Human Activity Recognition (HAR) systems aim to understand human behavior and assign a label to each action, attracting significant attention in computer vision due to their wide range of applications. HAR can leverage various data modalities, such as RGB images and video, skeleton, depth, infrared, point cloud, event stream, audio, acceleration, and radar signals. Each modality provides unique and complementary information suited to different application scenarios. Consequently, numerous studies have investigated diverse approaches for HAR using these modalities. This survey includes only peer-reviewed research papers published in English to ensure linguistic consistency and academic integrity. This paper presents a comprehensive survey of the latest advancements in HAR from 2014 to 2025, focusing on Machine Learning (ML) and Deep Learning (DL) approaches categorized by input data modalities. We review both single-modality and multi-modality techniques, highlighting fusion-based and co-learning frameworks. Additionally, we cover advancements in hand-crafted action features, methods for recognizing human-object interactions, and activity detection. Our survey includes a detailed dataset description for each modality, as well as a summary of the latest HAR systems, accompanied by a mathematical derivation for evaluating the deep learning model for each modality, and it also provides comparative results on benchmark datasets. Finally, we provide insightful observations and propose effective future research directions in HAR.
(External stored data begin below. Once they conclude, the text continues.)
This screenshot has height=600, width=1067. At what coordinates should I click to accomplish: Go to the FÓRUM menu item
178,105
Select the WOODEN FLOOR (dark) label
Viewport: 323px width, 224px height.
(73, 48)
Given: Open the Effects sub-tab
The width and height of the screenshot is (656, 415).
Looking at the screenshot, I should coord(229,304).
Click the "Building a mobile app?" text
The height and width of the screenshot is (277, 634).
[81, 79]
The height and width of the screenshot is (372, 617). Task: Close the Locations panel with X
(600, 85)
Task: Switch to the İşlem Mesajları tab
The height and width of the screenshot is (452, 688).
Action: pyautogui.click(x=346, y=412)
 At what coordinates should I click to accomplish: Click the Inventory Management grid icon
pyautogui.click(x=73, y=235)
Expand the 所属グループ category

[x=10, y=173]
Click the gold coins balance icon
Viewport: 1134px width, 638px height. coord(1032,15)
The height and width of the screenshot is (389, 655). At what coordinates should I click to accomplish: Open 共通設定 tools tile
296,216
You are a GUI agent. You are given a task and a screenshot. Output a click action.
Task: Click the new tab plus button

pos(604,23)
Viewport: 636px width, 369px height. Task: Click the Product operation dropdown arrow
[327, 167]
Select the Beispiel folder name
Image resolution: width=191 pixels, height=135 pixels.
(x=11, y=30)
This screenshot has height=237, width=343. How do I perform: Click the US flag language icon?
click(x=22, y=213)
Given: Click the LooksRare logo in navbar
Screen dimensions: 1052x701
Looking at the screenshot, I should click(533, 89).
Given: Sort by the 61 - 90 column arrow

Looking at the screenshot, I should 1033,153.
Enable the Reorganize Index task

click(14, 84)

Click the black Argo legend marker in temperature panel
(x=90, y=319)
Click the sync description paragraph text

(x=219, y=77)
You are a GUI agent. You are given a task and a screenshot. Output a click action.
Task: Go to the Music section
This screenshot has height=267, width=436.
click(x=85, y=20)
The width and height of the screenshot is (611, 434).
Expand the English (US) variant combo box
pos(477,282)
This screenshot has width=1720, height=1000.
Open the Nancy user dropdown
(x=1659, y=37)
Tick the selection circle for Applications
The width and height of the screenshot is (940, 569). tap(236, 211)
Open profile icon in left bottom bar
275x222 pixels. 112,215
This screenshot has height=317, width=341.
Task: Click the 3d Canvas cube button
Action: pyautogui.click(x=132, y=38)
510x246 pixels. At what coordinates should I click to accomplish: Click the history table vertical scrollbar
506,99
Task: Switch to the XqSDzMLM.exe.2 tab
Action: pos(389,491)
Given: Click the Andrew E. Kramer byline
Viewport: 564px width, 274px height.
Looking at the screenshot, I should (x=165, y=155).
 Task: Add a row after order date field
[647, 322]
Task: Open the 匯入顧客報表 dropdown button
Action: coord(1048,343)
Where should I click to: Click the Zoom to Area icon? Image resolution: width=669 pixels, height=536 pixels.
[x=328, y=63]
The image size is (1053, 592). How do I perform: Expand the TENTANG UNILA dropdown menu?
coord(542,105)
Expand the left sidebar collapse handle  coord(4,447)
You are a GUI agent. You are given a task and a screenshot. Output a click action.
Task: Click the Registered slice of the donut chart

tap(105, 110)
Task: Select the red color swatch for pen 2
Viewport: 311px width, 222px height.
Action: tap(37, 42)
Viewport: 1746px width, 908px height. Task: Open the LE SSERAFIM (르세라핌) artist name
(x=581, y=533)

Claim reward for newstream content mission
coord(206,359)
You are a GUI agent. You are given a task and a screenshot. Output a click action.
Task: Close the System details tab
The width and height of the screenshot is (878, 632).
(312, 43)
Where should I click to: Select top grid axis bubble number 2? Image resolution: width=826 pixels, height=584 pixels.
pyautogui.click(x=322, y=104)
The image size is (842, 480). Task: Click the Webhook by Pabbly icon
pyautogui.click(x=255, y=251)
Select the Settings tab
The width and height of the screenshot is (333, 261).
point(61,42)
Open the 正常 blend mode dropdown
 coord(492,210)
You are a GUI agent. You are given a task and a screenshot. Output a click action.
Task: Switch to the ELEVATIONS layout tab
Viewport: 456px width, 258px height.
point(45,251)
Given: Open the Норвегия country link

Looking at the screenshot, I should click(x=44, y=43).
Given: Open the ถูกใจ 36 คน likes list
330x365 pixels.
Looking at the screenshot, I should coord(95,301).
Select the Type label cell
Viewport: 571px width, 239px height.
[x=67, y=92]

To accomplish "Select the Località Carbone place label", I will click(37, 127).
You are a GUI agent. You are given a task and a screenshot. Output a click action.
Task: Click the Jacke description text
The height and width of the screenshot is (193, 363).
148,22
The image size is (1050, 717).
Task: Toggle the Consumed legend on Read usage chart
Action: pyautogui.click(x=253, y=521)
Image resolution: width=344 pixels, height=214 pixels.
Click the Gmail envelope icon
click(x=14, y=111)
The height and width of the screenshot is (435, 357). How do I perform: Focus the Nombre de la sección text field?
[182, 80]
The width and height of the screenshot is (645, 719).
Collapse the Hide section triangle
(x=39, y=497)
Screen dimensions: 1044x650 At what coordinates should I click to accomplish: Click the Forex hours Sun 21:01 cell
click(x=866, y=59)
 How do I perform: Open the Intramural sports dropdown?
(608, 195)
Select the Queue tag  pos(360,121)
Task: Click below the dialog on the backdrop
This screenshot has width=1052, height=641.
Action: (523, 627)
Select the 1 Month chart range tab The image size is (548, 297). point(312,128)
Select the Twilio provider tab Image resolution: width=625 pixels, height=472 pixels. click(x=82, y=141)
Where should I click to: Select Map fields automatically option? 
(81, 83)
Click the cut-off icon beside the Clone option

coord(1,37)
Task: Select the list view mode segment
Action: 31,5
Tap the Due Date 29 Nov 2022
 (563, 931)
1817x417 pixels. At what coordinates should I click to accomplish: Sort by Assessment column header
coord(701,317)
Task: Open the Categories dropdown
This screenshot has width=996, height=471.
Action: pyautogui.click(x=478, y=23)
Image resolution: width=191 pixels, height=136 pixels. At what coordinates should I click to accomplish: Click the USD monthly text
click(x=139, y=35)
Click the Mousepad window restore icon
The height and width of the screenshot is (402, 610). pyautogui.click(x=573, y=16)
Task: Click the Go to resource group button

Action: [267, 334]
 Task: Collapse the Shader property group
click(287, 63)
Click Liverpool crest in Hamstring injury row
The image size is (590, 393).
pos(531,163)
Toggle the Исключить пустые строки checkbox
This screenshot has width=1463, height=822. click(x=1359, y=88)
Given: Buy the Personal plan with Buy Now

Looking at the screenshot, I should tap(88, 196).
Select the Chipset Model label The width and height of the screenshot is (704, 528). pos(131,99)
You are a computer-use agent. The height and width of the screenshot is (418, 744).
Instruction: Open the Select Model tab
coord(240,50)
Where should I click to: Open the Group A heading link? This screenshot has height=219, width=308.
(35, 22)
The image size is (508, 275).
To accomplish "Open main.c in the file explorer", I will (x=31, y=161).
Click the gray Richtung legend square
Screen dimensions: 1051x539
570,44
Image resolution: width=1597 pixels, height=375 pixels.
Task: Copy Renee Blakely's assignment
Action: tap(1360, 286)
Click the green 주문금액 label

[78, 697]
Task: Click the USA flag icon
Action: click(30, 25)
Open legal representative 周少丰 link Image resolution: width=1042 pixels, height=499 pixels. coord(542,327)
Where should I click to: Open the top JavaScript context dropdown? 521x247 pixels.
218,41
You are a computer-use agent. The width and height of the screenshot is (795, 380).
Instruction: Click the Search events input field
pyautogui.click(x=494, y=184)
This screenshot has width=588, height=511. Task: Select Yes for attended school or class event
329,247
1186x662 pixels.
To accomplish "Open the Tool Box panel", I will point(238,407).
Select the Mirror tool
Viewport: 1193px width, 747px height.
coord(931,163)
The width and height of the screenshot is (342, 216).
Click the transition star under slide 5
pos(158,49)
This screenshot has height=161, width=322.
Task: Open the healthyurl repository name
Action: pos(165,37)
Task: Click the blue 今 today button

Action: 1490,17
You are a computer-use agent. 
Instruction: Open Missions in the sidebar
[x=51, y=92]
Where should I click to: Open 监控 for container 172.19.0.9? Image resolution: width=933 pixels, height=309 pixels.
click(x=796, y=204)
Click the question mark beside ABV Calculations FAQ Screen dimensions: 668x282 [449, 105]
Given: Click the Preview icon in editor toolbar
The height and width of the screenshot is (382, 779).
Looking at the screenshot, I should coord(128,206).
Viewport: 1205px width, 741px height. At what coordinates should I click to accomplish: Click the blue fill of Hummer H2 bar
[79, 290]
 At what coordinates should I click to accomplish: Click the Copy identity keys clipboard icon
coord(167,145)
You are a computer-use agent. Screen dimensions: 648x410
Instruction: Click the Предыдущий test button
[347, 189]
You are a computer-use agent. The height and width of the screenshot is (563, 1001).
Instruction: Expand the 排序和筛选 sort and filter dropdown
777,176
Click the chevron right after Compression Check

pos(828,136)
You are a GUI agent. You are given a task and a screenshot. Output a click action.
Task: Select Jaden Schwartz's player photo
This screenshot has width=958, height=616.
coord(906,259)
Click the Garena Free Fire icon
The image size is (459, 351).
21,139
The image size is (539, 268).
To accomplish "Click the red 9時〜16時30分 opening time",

人类活动识别(HAR)系统旨在理解人类行为并为每个动作赋予一个标签,由于其广泛的应用范围,在计算机视觉领域引起了广泛关注。HAR可以利用各种数据模态,如RGB图像和视频、骨骼、深度、红外、点云、事件流、音频、加速度和雷达信号。每种模态都提供了适合不同应用场景的独特且互补的信息。因此,许多研究探讨了使用这些模态进行HAR的各种方法。本次调查仅包括以英文发表的经过同行评审的研究论文,以确保语言一致性和学术完整性。本文对2014年至2025年HAR的最新进展进行了全面调查,重点关注按输入数据模态分类的机器学习(ML)和深度学习(DL)方法。我们回顾了单模态和多模态技术,突出了基于融合和协同学习的框架。此外,我们还涵盖了手工制作的动作特征、识别人与物体交互的方法以及活动检测方面的进展。我们的调查包括每种模态的详细数据集描述,以及最新HAR系统的总结,同时还给出了评估每种模态深度学习模型的数学推导,并在基准数据集上提供了比较结果。最后,我们给出了有见地的观察结果,并提出了HAR未来有效的研究方向。